Despite the world map branded with a giant M, the London headquarters of Robert Maxwell's communications empire is conservative by U.S. corporate standards. Yet there is nothing modest about the man at the round table, his command central. "Captain Bob" coined by the press -- is a boulder of a man: easily 250 lbs., and 6 ft. 2 in. tall. His ruddy face is a cross between Leonid Brezhnev's and Robert Mitchum's. His abundant hair, dyed black, is slicked back '30s style to counterpoint bushy black eyebrows that can appear deceptively clownish.

At 65, Robert Maxwell is a whirling dervish whose hyperkinetic activity seems designed to distract and confuse. In seconds, he can switch from a jaunty Brit to a ruthless schoolyard bully and back again. He is said to be worth $1.4 billion. Yet despite the colossal Mont Blanc gold pen he wields | like a fat cigar, the enormously expensive Lord & Stewart suit, the butter- soft cashmere overcoat, the private jet, the helicopter, the yacht with a crew of 14, the personal chef, the Rolls-Royces, the thing Maxwell really values most is time. Whether dealing with family, managers or minions, Maxwell is constantly ordering, pushing, scolding and hectoring, much like a nagging parent.

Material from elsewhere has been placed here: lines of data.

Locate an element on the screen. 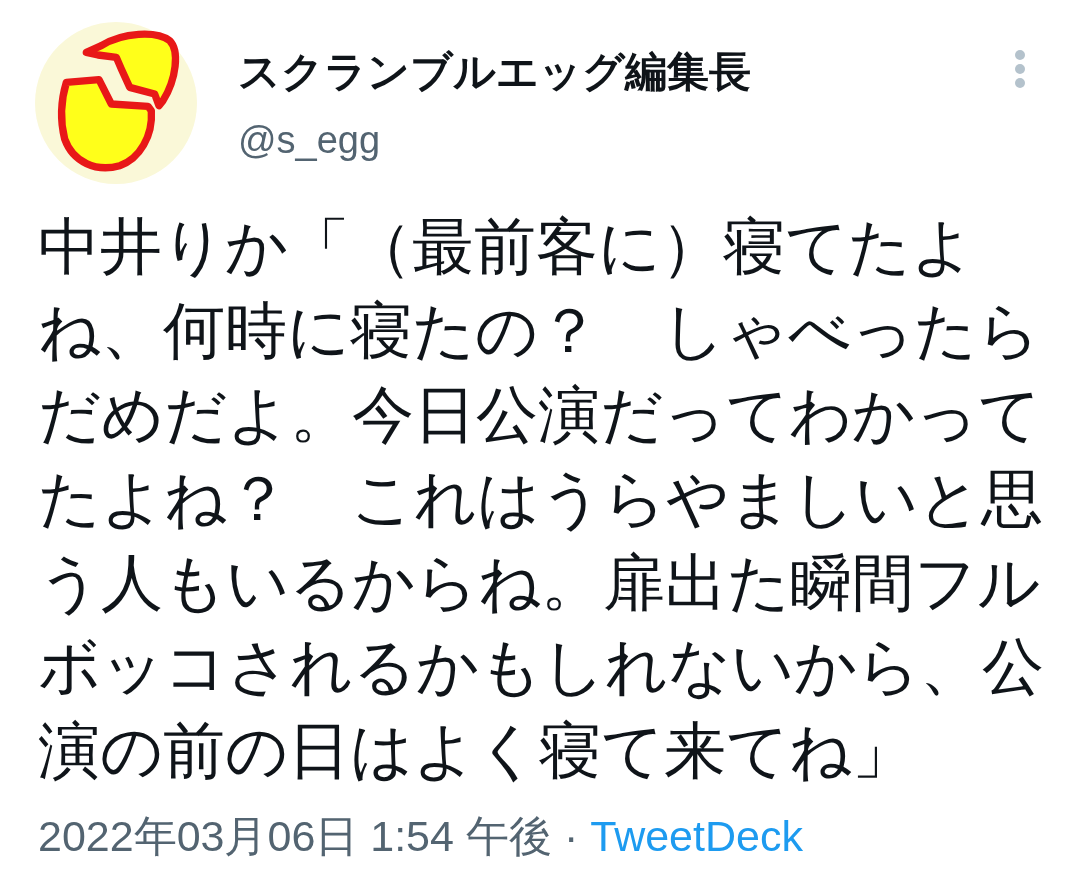 This screenshot has width=1080, height=873. user-handle: @s_egg is located at coordinates (310, 140).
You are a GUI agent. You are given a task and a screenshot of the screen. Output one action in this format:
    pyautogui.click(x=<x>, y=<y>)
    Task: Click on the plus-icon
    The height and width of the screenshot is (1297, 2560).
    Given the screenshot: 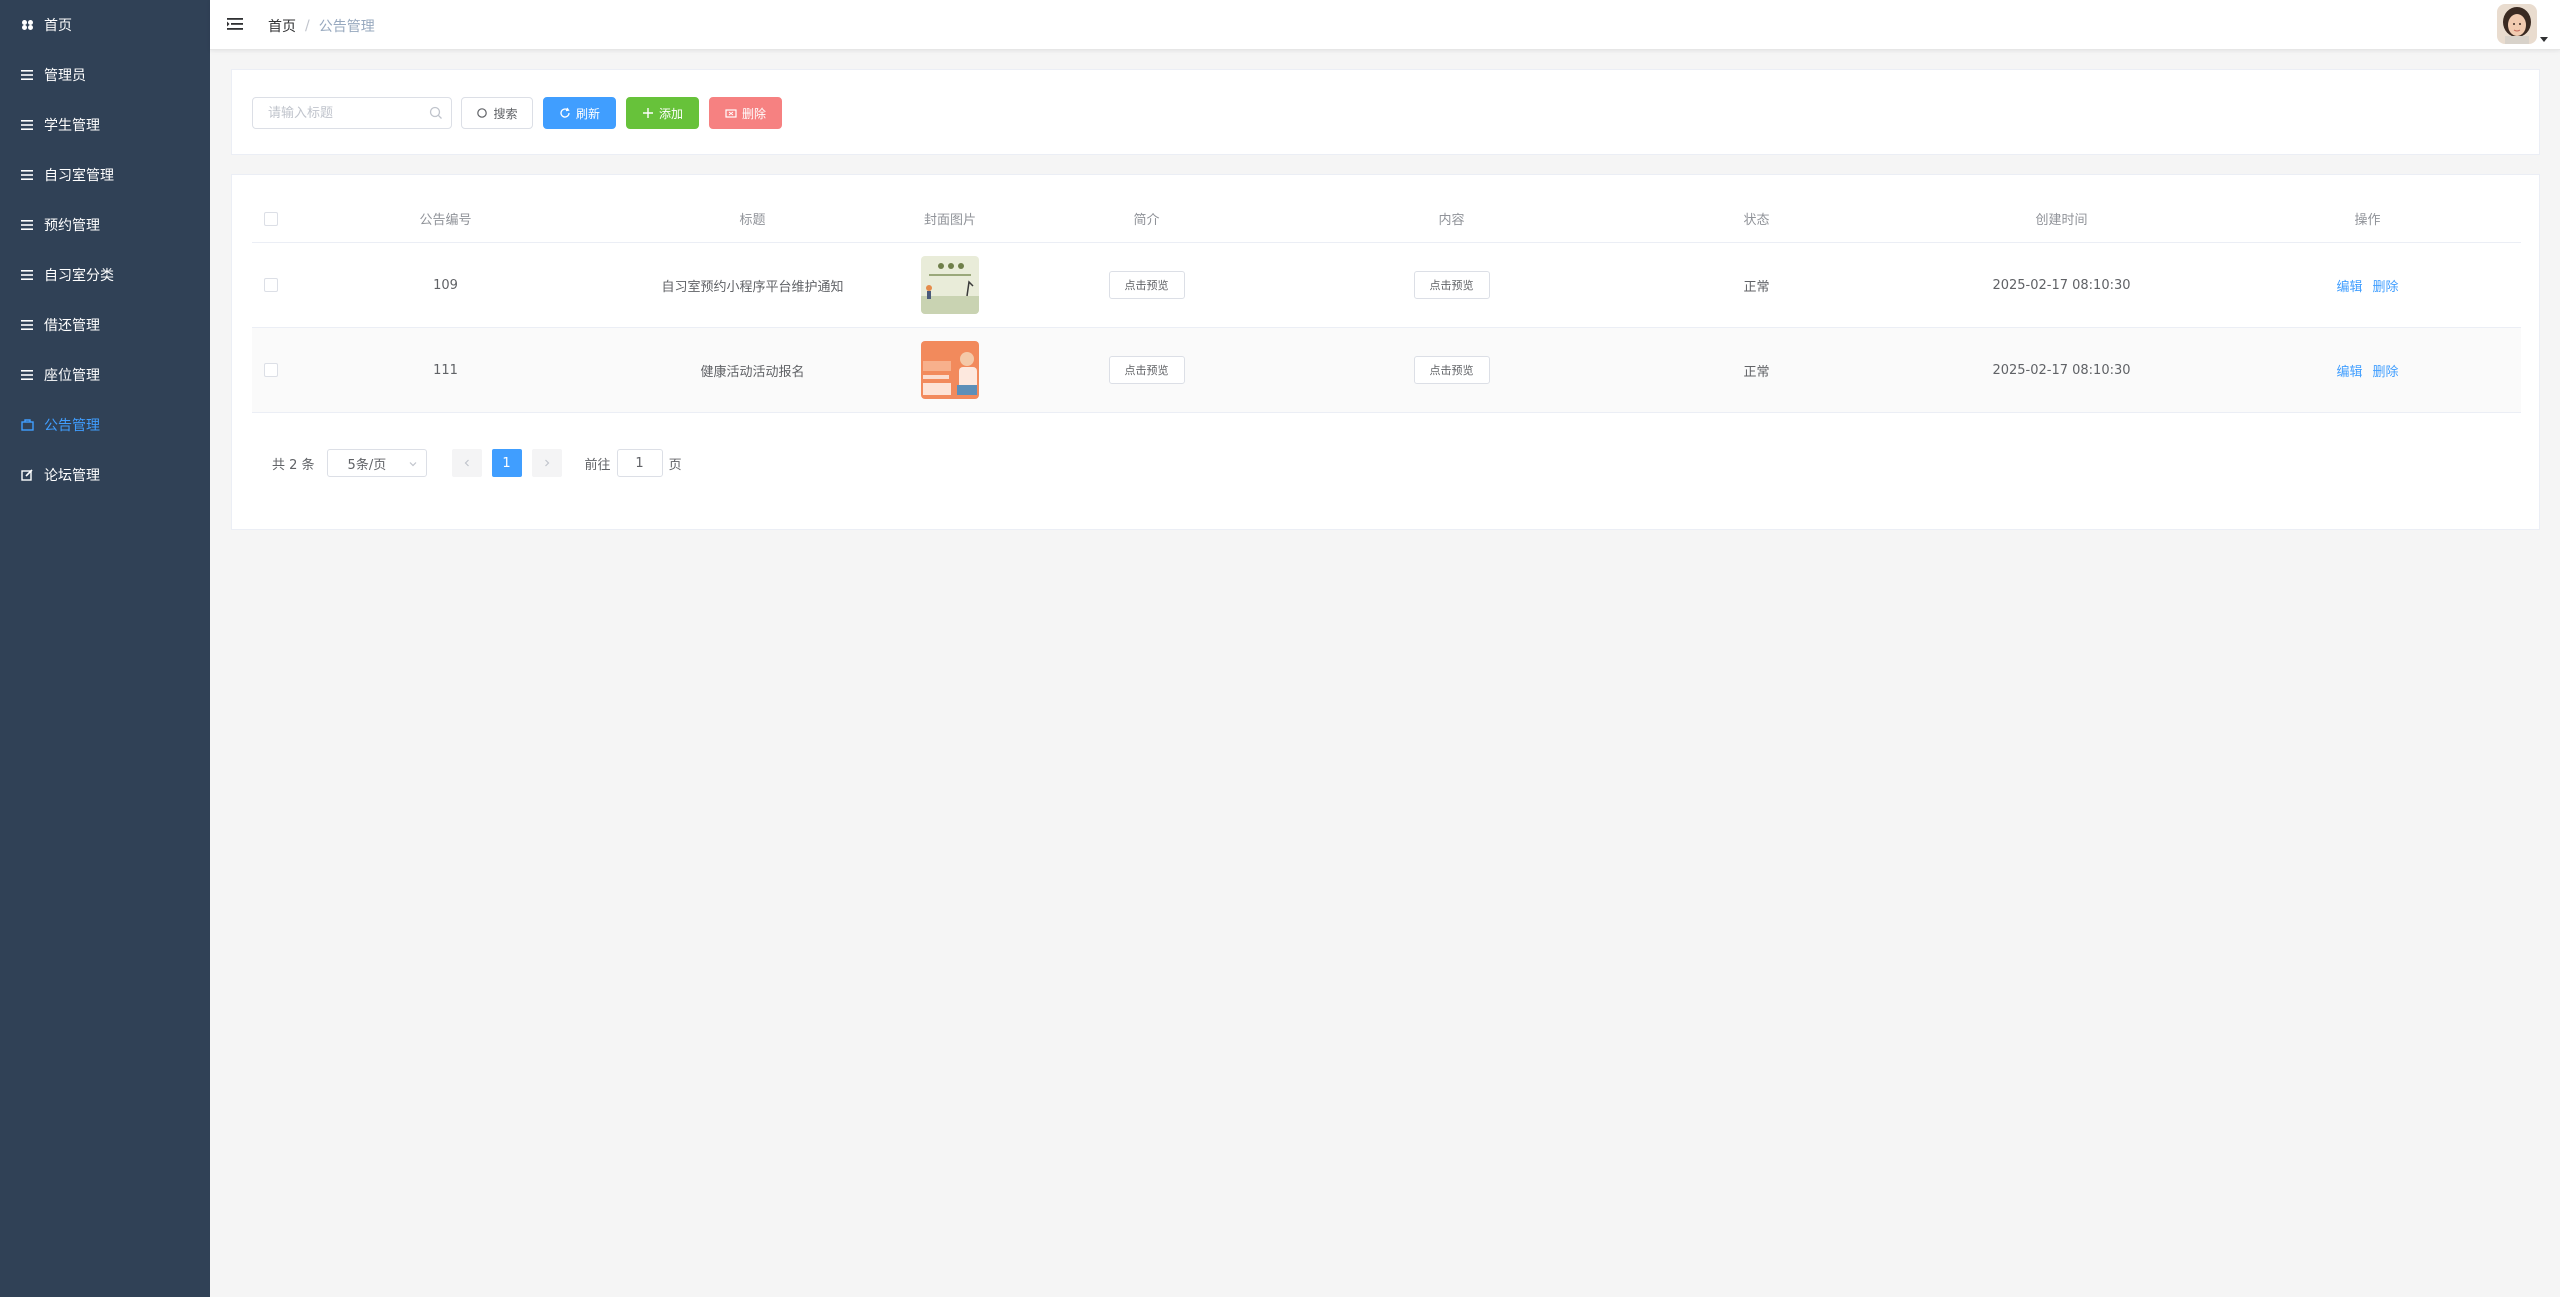 What is the action you would take?
    pyautogui.click(x=648, y=113)
    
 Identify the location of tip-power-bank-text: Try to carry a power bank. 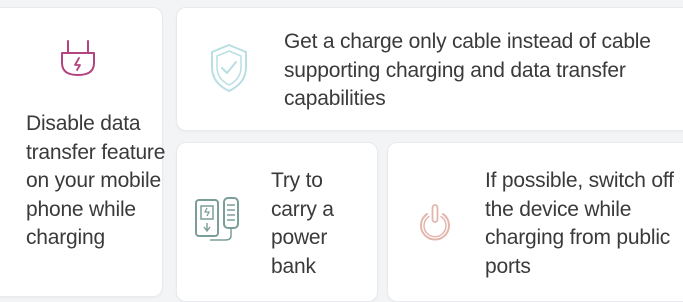
(302, 224).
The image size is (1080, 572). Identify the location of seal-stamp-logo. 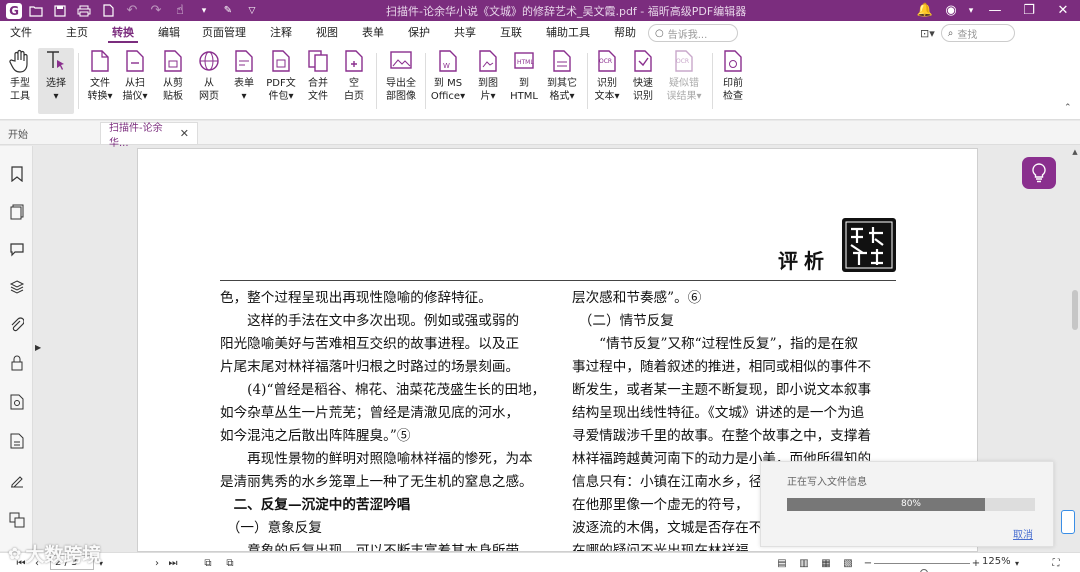
(869, 245).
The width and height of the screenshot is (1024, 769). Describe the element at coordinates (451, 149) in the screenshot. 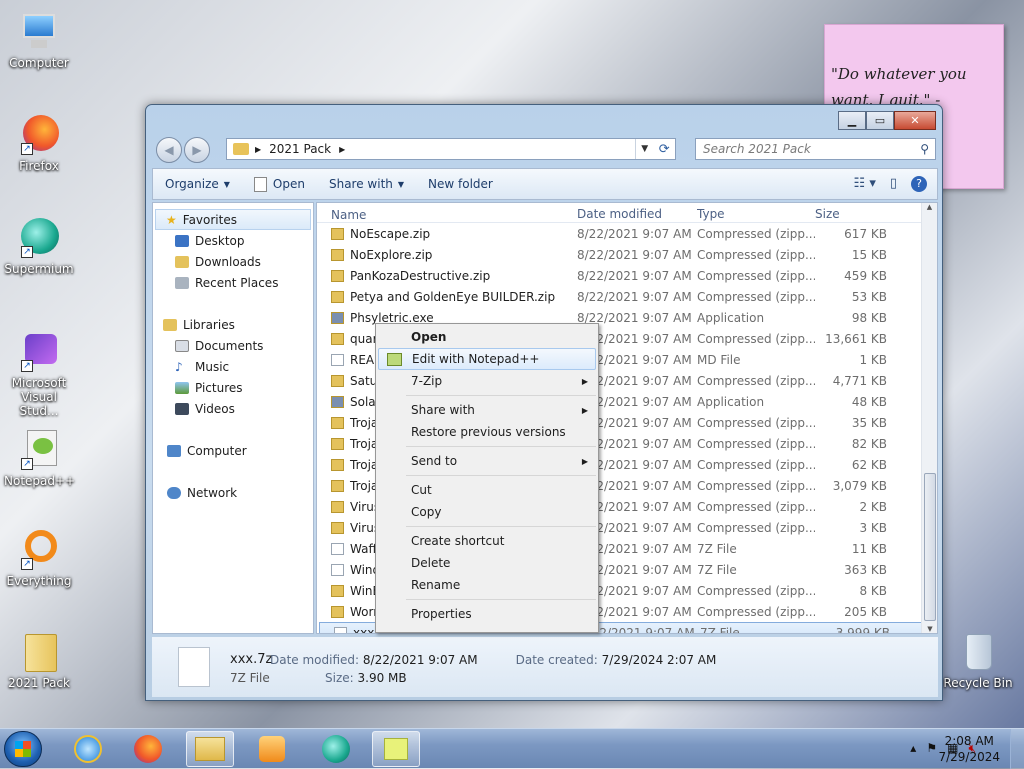

I see `address-bar: ▶ 2021 Pack ▶ ▼ ⟳` at that location.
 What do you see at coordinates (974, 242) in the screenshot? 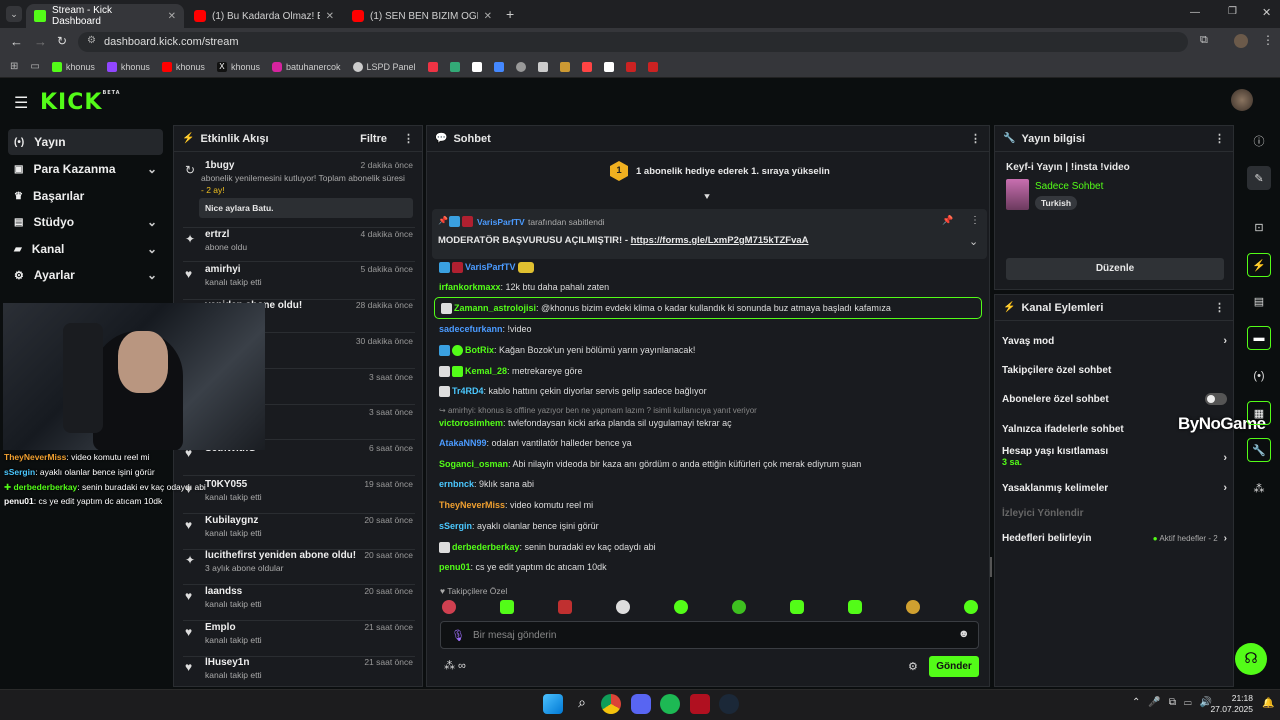
I see `expand-chevron-icon: ⌄` at bounding box center [974, 242].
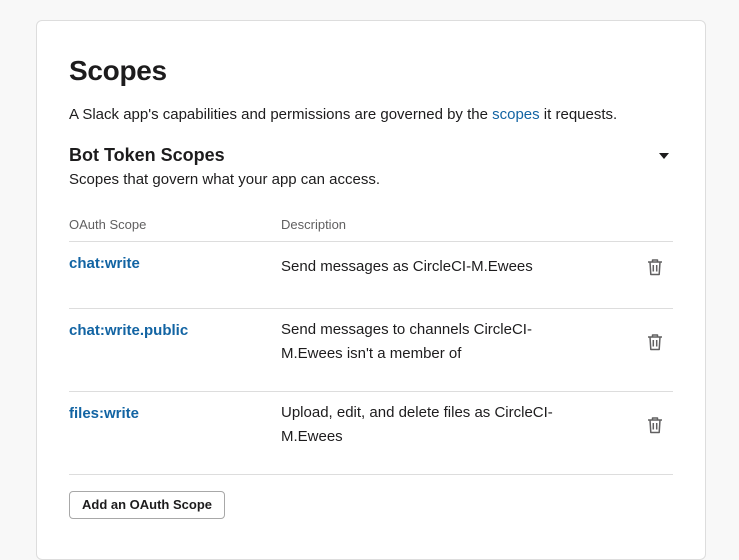 The image size is (739, 560). I want to click on column-header-description: Description, so click(314, 224).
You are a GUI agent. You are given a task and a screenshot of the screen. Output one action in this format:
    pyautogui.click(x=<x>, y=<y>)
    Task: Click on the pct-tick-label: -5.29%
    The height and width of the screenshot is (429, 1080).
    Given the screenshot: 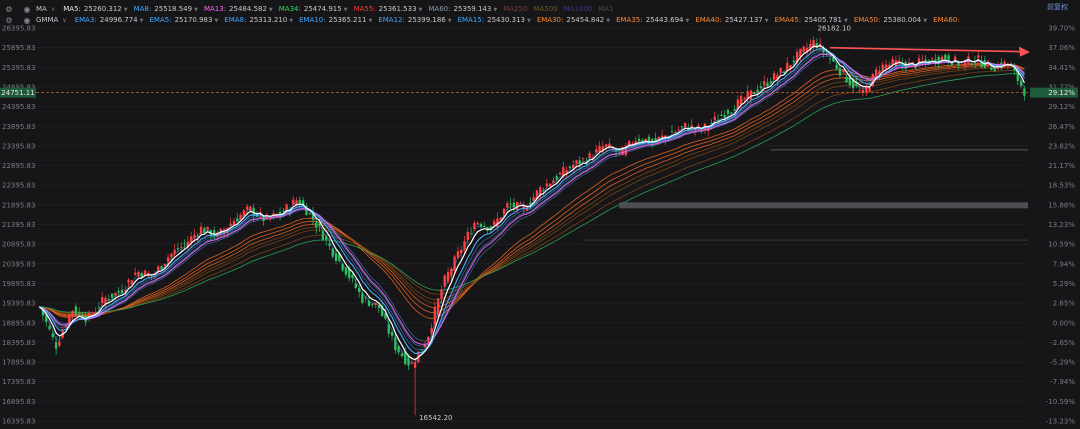 What is the action you would take?
    pyautogui.click(x=1062, y=363)
    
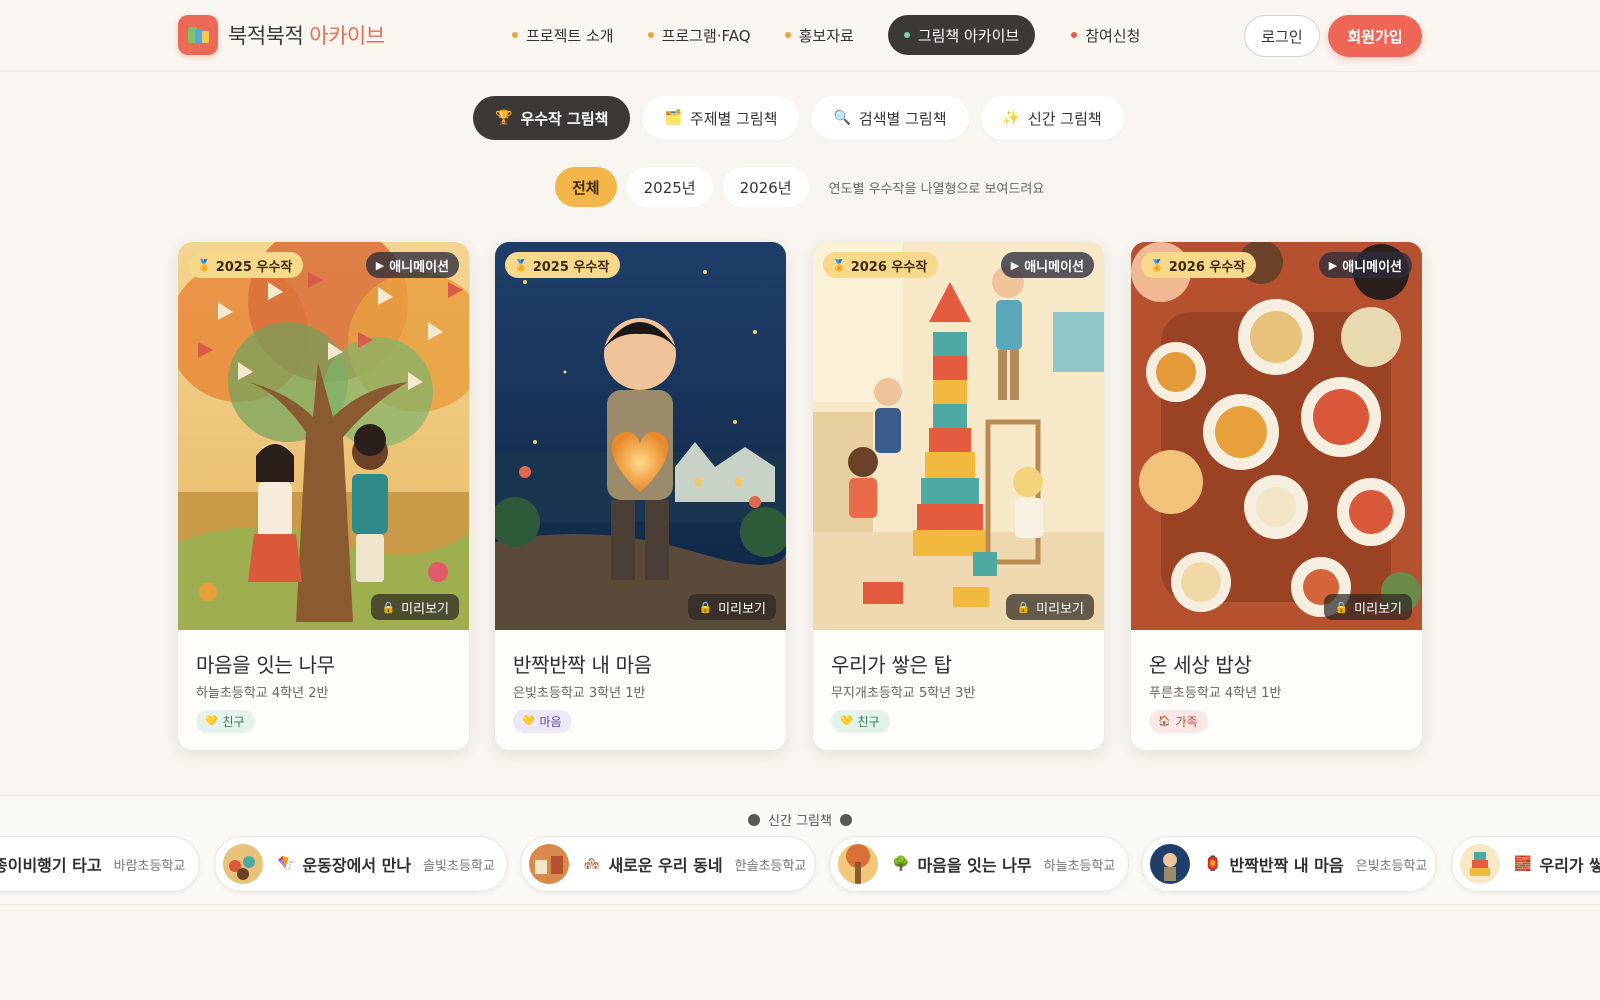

Five managers from his newspaper, the Daily Mirror, a working-class tabloid housed in the adjoining Mirror Group building, surround him at the table. Though they are accustomed to the constant interruptions, the lightning shifts in ideas, deals, languages, Maxwell knows they are growing impatient and holds them in check with his translucent amber eyes, which he uses like headlights to paralyze his prey. Punching a button on the console, Maxwell purrs, "You are up, good. It is 5 a.m. Find out how much they want for the National Enquirer." The citizens of Maxwell's empire know no time zones. Finally he is off the phone just long enough to address a problem with the Mirror's presses. "Fight, negotiate," Maxwell tells one manager. "I observe the master," the manager quips in response, noting that Captain Bob's spirits are high this morning.